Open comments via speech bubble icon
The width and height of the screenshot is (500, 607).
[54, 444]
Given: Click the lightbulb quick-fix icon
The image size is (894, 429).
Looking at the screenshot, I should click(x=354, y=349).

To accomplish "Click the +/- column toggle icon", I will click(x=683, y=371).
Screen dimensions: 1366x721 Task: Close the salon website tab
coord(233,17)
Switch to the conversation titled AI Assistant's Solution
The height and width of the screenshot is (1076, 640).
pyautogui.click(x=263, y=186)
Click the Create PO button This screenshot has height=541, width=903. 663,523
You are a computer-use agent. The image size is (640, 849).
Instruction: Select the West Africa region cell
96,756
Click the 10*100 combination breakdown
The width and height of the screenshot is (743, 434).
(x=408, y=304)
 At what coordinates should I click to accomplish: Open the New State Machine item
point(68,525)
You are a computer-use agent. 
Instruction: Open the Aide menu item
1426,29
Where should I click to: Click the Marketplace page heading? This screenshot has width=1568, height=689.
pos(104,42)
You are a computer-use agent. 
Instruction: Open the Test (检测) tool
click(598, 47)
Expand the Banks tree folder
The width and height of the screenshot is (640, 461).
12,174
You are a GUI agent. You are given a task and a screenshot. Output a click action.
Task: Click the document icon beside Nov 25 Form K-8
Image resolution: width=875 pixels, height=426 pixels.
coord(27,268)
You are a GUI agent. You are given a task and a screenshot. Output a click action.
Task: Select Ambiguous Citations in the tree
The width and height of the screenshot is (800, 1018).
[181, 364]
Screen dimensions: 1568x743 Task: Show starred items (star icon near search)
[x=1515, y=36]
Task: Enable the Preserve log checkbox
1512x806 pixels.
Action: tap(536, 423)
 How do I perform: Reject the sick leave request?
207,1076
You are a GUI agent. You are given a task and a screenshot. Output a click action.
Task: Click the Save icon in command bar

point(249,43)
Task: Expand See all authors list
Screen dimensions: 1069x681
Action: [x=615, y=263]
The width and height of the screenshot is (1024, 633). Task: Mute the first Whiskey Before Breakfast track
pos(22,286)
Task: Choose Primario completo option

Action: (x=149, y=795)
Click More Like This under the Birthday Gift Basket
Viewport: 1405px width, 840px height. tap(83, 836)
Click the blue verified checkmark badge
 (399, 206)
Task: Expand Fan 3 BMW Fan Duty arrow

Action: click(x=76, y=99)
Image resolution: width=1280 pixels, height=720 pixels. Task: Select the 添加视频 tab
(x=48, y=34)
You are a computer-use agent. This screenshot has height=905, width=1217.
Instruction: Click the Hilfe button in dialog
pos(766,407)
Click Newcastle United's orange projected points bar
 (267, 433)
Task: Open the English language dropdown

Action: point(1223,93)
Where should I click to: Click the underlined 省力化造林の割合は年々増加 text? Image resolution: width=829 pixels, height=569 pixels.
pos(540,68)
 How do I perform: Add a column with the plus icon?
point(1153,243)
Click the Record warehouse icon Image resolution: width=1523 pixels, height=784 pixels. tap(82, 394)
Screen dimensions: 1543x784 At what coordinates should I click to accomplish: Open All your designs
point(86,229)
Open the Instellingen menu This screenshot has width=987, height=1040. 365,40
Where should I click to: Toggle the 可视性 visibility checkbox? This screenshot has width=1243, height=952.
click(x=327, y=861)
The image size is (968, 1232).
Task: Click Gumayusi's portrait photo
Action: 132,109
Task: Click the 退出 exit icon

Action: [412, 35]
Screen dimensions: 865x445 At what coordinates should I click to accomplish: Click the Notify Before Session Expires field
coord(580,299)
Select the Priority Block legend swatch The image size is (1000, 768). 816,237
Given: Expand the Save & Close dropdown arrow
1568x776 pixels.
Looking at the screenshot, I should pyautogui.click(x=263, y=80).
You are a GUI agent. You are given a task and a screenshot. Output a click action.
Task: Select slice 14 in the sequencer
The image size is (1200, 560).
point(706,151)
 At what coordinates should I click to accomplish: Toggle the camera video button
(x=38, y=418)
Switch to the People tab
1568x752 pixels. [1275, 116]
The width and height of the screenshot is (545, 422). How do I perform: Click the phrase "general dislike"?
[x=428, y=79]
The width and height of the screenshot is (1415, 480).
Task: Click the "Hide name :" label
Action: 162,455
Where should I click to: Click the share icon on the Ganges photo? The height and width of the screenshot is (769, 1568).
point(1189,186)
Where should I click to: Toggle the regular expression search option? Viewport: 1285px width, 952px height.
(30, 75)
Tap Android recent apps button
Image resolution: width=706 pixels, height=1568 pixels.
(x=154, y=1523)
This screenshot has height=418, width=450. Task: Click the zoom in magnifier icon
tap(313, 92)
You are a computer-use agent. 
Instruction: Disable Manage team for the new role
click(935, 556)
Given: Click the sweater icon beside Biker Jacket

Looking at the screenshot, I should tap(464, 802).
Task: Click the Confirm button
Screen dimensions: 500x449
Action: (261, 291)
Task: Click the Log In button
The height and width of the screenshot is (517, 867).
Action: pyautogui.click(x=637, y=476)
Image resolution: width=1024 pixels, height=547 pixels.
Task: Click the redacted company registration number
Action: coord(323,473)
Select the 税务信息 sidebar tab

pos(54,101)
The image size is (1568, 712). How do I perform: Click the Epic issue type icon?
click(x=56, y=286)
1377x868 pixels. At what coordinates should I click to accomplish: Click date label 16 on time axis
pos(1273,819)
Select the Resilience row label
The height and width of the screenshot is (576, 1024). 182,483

......

→ **Task brief**
Every record should be given again exactly.

→ **Task result**
Open comments via speech bubble icon
The width and height of the screenshot is (500, 607).
[54, 444]
Given: Click the lightbulb quick-fix icon
The image size is (894, 429).
Looking at the screenshot, I should click(x=354, y=349).

To accomplish "Click the +/- column toggle icon", I will click(x=683, y=371).
Screen dimensions: 1366x721 Task: Close the salon website tab
coord(233,17)
Switch to the conversation titled AI Assistant's Solution
The height and width of the screenshot is (1076, 640).
pyautogui.click(x=263, y=186)
Click the Create PO button This screenshot has height=541, width=903. 663,523
You are a computer-use agent. The image size is (640, 849).
Instruction: Select the West Africa region cell
96,756
Click the 10*100 combination breakdown
The width and height of the screenshot is (743, 434).
(x=408, y=304)
 At what coordinates should I click to accomplish: Open the New State Machine item
point(68,525)
You are a computer-use agent. 
Instruction: Open the Aide menu item
1426,29
Where should I click to: Click the Marketplace page heading? This screenshot has width=1568, height=689.
pos(104,42)
You are a computer-use agent. 
Instruction: Open the Test (检测) tool
click(598, 47)
Expand the Banks tree folder
The width and height of the screenshot is (640, 461).
12,174
You are a GUI agent. You are given a task and a screenshot. Output a click action.
Task: Click the document icon beside Nov 25 Form K-8
Image resolution: width=875 pixels, height=426 pixels.
coord(27,268)
You are a GUI agent. You are given a task and a screenshot. Output a click action.
Task: Select Ambiguous Citations in the tree
The width and height of the screenshot is (800, 1018).
[181, 364]
Screen dimensions: 1568x743 Task: Show starred items (star icon near search)
[x=1515, y=36]
Task: Enable the Preserve log checkbox
1512x806 pixels.
Action: tap(536, 423)
 How do I perform: Reject the sick leave request?
207,1076
You are a GUI agent. You are given a task and a screenshot. Output a click action.
Task: Click the Save icon in command bar

point(249,43)
Task: Expand See all authors list
Screen dimensions: 1069x681
Action: [x=615, y=263]
The width and height of the screenshot is (1024, 633). Task: Mute the first Whiskey Before Breakfast track
pos(22,286)
Task: Choose Primario completo option

Action: (x=149, y=795)
Click More Like This under the Birthday Gift Basket
Viewport: 1405px width, 840px height. tap(83, 836)
Click the blue verified checkmark badge
 (399, 206)
Task: Expand Fan 3 BMW Fan Duty arrow

Action: click(x=76, y=99)
Image resolution: width=1280 pixels, height=720 pixels. Task: Select the 添加视频 tab
(x=48, y=34)
You are a computer-use agent. This screenshot has height=905, width=1217.
Instruction: Click the Hilfe button in dialog
pos(766,407)
Click Newcastle United's orange projected points bar
 (267, 433)
Task: Open the English language dropdown

Action: point(1223,93)
Where should I click to: Click the underlined 省力化造林の割合は年々増加 text? Image resolution: width=829 pixels, height=569 pixels.
pos(540,68)
 How do I perform: Add a column with the plus icon?
point(1153,243)
Click the Record warehouse icon Image resolution: width=1523 pixels, height=784 pixels. tap(82, 394)
Screen dimensions: 1543x784 At what coordinates should I click to accomplish: Open All your designs
point(86,229)
Open the Instellingen menu This screenshot has width=987, height=1040. 365,40
Where should I click to: Toggle the 可视性 visibility checkbox? This screenshot has width=1243, height=952.
click(x=327, y=861)
The image size is (968, 1232).
Task: Click Gumayusi's portrait photo
Action: 132,109
Task: Click the 退出 exit icon

Action: [412, 35]
Screen dimensions: 865x445 At what coordinates should I click to accomplish: Click the Notify Before Session Expires field
coord(580,299)
Select the Priority Block legend swatch The image size is (1000, 768). 816,237
Given: Expand the Save & Close dropdown arrow
1568x776 pixels.
Looking at the screenshot, I should pyautogui.click(x=263, y=80).
You are a GUI agent. You are given a task and a screenshot. Output a click action.
Task: Select slice 14 in the sequencer
The image size is (1200, 560).
point(706,151)
 At what coordinates should I click to accomplish: Toggle the camera video button
(x=38, y=418)
Switch to the People tab
1568x752 pixels. [1275, 116]
The width and height of the screenshot is (545, 422). How do I perform: Click the phrase "general dislike"?
[x=428, y=79]
The width and height of the screenshot is (1415, 480).
Task: Click the "Hide name :" label
Action: 162,455
Where should I click to: Click the share icon on the Ganges photo? The height and width of the screenshot is (769, 1568).
point(1189,186)
Where should I click to: Toggle the regular expression search option? Viewport: 1285px width, 952px height.
(30, 75)
Tap Android recent apps button
Image resolution: width=706 pixels, height=1568 pixels.
(x=154, y=1523)
This screenshot has height=418, width=450. Task: Click the zoom in magnifier icon
tap(313, 92)
You are a computer-use agent. 
Instruction: Disable Manage team for the new role
click(935, 556)
Given: Click the sweater icon beside Biker Jacket

Looking at the screenshot, I should tap(464, 802).
Task: Click the Confirm button
Screen dimensions: 500x449
Action: (261, 291)
Task: Click the Log In button
The height and width of the screenshot is (517, 867).
Action: pyautogui.click(x=637, y=476)
Image resolution: width=1024 pixels, height=547 pixels.
Task: Click the redacted company registration number
Action: coord(323,473)
Select the 税务信息 sidebar tab

pos(54,101)
The image size is (1568, 712). How do I perform: Click the Epic issue type icon?
click(x=56, y=286)
1377x868 pixels. At what coordinates should I click to accomplish: Click date label 16 on time axis
pos(1273,819)
Select the Resilience row label
The height and width of the screenshot is (576, 1024). 182,483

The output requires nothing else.